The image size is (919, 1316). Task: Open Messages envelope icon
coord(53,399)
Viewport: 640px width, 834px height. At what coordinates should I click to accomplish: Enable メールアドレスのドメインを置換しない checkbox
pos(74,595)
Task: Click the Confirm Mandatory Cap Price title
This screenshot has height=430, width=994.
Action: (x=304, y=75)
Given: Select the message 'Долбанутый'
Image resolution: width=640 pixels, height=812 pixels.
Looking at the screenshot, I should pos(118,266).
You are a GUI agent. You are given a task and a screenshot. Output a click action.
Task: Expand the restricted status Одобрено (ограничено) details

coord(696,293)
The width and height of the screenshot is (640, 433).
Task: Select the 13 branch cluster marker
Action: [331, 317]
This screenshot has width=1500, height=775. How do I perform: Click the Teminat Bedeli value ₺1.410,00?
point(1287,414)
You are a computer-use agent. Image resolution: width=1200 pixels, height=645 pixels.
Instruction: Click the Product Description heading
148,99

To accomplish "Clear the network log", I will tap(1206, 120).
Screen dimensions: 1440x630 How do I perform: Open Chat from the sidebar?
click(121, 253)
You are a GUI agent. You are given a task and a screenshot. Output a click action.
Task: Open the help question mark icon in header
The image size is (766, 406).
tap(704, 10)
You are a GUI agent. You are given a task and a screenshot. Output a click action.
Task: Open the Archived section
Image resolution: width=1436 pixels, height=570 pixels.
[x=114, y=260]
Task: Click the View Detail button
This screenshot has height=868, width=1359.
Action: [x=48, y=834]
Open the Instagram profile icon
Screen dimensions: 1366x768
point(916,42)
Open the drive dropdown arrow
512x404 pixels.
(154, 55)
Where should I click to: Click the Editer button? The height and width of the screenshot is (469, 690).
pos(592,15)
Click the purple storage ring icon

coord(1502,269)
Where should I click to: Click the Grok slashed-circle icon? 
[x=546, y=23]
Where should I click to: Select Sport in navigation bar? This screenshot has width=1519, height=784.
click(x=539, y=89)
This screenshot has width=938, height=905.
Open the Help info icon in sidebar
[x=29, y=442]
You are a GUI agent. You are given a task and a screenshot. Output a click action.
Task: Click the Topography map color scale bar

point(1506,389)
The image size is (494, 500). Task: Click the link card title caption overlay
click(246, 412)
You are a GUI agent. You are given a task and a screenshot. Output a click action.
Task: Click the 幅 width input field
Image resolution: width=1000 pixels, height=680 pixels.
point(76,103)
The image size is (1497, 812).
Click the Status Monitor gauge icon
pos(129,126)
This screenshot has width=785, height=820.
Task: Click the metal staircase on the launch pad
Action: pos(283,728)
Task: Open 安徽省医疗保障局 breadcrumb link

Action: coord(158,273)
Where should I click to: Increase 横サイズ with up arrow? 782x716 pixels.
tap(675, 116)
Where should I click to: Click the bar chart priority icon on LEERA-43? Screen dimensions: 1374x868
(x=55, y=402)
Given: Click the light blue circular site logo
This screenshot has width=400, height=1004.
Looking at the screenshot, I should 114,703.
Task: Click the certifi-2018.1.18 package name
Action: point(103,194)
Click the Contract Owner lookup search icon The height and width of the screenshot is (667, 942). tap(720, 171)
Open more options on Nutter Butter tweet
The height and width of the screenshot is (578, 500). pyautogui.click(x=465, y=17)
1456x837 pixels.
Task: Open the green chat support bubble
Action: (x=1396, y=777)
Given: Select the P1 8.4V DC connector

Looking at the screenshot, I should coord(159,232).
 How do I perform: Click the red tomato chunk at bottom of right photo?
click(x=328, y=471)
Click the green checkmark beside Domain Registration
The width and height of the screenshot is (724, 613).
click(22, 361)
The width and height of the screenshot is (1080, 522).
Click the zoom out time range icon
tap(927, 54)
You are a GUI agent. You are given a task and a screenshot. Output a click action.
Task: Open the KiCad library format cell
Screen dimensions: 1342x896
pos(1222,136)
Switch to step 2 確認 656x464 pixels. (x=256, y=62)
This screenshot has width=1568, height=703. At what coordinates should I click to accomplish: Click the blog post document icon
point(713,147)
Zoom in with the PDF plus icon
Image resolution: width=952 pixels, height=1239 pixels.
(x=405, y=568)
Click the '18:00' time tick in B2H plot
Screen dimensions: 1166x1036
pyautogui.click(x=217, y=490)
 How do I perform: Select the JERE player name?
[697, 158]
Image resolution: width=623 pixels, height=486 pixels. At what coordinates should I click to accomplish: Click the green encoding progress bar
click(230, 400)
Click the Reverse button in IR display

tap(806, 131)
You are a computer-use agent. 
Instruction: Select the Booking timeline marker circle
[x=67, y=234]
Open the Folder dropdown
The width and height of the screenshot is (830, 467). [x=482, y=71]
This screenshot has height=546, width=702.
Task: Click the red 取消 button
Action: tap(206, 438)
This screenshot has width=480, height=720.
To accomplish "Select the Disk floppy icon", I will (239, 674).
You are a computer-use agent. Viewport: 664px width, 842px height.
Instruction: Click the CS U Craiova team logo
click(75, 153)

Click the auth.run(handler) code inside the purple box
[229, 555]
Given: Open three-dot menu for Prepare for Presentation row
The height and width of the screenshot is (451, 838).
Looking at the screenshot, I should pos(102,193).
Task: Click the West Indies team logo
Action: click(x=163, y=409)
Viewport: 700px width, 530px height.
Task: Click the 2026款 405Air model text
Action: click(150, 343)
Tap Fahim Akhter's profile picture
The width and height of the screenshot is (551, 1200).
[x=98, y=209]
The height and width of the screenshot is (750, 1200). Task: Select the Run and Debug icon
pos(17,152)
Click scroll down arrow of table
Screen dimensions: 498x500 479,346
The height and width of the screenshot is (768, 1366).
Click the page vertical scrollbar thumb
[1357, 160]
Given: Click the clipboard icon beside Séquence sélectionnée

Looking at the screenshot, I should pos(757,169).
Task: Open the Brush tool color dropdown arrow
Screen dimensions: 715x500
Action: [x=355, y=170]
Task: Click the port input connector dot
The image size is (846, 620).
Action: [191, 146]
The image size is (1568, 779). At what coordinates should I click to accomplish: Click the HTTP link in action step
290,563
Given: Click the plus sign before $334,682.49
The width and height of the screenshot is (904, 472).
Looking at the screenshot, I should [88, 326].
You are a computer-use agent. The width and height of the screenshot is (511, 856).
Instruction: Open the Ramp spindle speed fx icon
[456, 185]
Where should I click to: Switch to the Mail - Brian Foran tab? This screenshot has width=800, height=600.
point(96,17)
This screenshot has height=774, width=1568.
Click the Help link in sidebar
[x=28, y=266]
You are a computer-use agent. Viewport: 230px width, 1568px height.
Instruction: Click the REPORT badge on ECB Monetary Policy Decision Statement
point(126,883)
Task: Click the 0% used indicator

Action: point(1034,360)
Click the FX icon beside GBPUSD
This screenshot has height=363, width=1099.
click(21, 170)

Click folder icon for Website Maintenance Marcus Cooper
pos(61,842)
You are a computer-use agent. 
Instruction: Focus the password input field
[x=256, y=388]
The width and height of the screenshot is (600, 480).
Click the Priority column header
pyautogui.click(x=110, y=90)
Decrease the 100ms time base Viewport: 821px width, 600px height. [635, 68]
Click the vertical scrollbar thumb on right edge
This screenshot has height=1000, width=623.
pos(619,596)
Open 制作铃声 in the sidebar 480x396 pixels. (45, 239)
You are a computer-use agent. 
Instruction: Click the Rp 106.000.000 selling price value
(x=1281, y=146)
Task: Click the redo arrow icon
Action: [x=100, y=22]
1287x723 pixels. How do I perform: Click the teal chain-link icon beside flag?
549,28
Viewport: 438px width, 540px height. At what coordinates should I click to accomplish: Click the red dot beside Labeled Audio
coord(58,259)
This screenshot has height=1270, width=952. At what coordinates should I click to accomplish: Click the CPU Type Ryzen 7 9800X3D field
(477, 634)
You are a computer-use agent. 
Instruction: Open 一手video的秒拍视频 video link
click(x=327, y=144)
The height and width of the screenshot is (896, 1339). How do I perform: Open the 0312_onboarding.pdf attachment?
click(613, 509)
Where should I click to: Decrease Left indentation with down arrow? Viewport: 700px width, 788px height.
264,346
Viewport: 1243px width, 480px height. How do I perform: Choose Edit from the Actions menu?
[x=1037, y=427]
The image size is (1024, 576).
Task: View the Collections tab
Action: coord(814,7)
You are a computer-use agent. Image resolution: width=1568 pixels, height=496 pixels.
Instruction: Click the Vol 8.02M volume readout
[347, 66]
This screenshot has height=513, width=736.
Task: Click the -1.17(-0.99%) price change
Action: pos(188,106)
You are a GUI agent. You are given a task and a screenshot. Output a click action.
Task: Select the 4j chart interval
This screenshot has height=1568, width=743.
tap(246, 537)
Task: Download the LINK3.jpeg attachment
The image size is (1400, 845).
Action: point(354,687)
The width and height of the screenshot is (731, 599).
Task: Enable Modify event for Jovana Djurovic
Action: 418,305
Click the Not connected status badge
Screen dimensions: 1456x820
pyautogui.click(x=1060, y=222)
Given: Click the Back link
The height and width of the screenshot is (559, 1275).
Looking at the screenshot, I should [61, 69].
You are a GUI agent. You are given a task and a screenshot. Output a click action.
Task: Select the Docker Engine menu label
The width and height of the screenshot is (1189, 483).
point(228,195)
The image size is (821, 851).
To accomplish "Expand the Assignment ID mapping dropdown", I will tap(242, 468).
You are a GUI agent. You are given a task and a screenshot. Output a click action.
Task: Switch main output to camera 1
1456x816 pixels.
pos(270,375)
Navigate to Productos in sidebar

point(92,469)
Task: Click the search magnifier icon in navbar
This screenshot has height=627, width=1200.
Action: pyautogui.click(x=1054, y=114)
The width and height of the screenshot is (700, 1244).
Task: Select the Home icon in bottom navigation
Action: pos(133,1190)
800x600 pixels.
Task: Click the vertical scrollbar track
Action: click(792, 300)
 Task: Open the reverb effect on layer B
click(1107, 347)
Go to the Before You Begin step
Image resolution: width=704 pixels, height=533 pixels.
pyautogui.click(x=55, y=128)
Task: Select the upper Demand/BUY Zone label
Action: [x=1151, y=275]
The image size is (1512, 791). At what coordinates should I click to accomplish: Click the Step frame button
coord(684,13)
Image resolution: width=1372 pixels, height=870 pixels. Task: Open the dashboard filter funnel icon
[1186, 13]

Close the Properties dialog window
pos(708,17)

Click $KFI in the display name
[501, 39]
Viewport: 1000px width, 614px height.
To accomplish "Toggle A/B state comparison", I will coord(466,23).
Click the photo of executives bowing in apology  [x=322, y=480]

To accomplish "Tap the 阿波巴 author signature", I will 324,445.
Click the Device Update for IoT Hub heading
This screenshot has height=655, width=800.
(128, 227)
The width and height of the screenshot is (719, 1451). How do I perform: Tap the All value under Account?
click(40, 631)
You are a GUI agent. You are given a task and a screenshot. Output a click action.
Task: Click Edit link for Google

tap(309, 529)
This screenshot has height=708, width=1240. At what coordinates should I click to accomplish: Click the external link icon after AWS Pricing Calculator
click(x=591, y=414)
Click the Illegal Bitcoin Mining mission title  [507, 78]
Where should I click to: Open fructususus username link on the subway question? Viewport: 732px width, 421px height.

Task objective
Proceeding from the line containing "Navigate to Productos in sidebar" through the line containing "Click the Illegal", transcribe the lines above exactly, both end lines included.

Written response
Navigate to Productos in sidebar

point(92,469)
Task: Click the search magnifier icon in navbar
This screenshot has height=627, width=1200.
Action: pyautogui.click(x=1054, y=114)
The width and height of the screenshot is (700, 1244).
Task: Select the Home icon in bottom navigation
Action: pos(133,1190)
800x600 pixels.
Task: Click the vertical scrollbar track
Action: click(792, 300)
 Task: Open the reverb effect on layer B
click(1107, 347)
Go to the Before You Begin step
Image resolution: width=704 pixels, height=533 pixels.
pyautogui.click(x=55, y=128)
Task: Select the upper Demand/BUY Zone label
Action: [x=1151, y=275]
The image size is (1512, 791). At what coordinates should I click to accomplish: Click the Step frame button
coord(684,13)
Image resolution: width=1372 pixels, height=870 pixels. Task: Open the dashboard filter funnel icon
[1186, 13]

Close the Properties dialog window
pos(708,17)

Click $KFI in the display name
[501, 39]
Viewport: 1000px width, 614px height.
To accomplish "Toggle A/B state comparison", I will coord(466,23).
Click the photo of executives bowing in apology  [x=322, y=480]

To accomplish "Tap the 阿波巴 author signature", I will 324,445.
Click the Device Update for IoT Hub heading
This screenshot has height=655, width=800.
(128, 227)
The width and height of the screenshot is (719, 1451). How do I perform: Tap the All value under Account?
click(40, 631)
You are a GUI agent. You are given a task and a screenshot. Output a click action.
Task: Click Edit link for Google

tap(309, 529)
This screenshot has height=708, width=1240. At what coordinates should I click to accomplish: Click the external link icon after AWS Pricing Calculator
click(x=591, y=414)
Click the Illegal Bitcoin Mining mission title  [507, 78]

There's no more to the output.